Problem to solve:
What is needed is the number of lines below that contain the string "computer", with no other text.

[Saved data entries]
# # # # #

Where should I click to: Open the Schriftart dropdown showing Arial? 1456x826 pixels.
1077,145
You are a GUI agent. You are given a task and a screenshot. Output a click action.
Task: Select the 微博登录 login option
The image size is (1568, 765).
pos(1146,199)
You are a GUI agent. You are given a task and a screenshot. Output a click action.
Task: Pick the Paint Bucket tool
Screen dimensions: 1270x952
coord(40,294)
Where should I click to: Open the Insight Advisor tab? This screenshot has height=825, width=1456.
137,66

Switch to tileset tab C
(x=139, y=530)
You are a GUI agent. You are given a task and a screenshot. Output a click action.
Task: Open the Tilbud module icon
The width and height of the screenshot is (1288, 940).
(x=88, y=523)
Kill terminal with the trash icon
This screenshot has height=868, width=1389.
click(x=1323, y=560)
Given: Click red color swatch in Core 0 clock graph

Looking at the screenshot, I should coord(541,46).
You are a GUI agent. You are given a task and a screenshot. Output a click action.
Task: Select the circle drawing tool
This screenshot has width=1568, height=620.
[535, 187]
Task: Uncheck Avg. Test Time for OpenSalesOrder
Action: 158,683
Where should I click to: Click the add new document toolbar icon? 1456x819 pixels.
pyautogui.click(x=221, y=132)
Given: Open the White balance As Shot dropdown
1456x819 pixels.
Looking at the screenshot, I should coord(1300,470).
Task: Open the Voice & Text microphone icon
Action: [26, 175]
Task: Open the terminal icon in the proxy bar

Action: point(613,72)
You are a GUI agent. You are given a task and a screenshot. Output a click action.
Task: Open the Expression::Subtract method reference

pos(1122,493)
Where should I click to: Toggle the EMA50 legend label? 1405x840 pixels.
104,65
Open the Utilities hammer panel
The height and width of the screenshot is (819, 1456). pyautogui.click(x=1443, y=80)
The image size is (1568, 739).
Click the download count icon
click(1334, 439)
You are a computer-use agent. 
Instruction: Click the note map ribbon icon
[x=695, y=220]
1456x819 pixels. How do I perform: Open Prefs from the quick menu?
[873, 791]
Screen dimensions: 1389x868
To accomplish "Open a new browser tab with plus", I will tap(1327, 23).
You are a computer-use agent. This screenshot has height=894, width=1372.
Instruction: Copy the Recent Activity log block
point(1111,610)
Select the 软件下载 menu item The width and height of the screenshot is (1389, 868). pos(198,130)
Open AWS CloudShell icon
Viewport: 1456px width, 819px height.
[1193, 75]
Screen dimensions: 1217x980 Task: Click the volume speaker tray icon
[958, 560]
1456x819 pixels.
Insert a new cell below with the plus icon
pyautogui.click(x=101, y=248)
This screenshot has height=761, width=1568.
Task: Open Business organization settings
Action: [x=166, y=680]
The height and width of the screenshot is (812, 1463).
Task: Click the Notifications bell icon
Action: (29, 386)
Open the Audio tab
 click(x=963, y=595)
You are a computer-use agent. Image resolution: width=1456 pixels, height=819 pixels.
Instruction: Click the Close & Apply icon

# # # # #

Result below:
3